### 练习说明
下面这份补丁修复剪映草稿因音频时长浮点精度问题而导出失败。从补丁最后一行之后接着往下写。

From 852f5ae34cbfdf138569e152553d0d6a77095692 Mon Sep 17 00:00:00 2001
From: aw123456dew <1444236498@qq.com>
Date: Tue, 7 Apr 2026 17:08:37 +0800
Subject: [PATCH] fix: jianying draft export failure due to floating-point
 precision in audio duration

---
 app/services/jianying_task.py | 44 +++++++++++++++++++--
 webui.py                      | 73 ++++++++++++++++++++++-------------
 2 files changed, 87 insertions(+), 30 deletions(-)

diff --git a/app/services/jianying_task.py b/app/services/jianying_task.py
index 52a32a6..25b4a74 100644
--- a/app/services/jianying_task.py
+++ b/app/services/jianying_task.py
@@ -1,5 +1,6 @@
 import json
 import os
+import subprocess
 import time
 from os import path
 from loguru import logger
@@ -12,6 +13,36 @@ from app.services import state as sm
 from app.utils import utils
 
 
+def get_audio_duration_ffprobe(audio_file: str) -> float:
+    """

### 数据摘录

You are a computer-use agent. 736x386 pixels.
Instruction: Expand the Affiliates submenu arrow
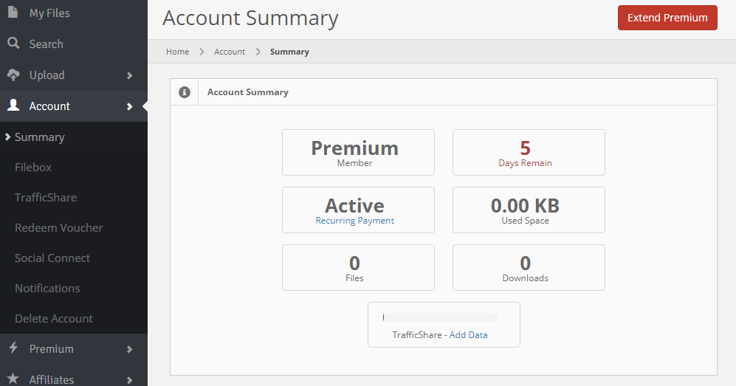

### 任务结果
+    使用ffprobe获取音频文件的精确时长（秒）
+    
+    Args:
+        audio_file: 音频文件路径
+        
+    Returns:
+        float: 音频时长（秒），精确到微秒
+    """
+    try:
+        cmd = [
+            'ffprobe',
+            '-v', 'error',
+            '-show_entries', 'format=duration',
+            '-of', 'csv=p=0',
+            audio_file
+        ]
+        result = subprocess.run(cmd, capture_output=True, text=True, check=True)
+        duration = float(result.stdout.strip())
+        logger.debug(f"使用ffprobe获取音频时长: {duration:.6f}秒")
+        return duration
+    except subprocess.CalledProcessError as e:
+        logger.error(f"ffprobe执行失败: {e.stderr}")
+        raise
+    except Exception as e:
+        logger.error(f"获取音频时长失败: {str(e)}")
+        raise
+
+
 def start_export_jianying_draft(task_id: str, params: VideoClipParams):
     """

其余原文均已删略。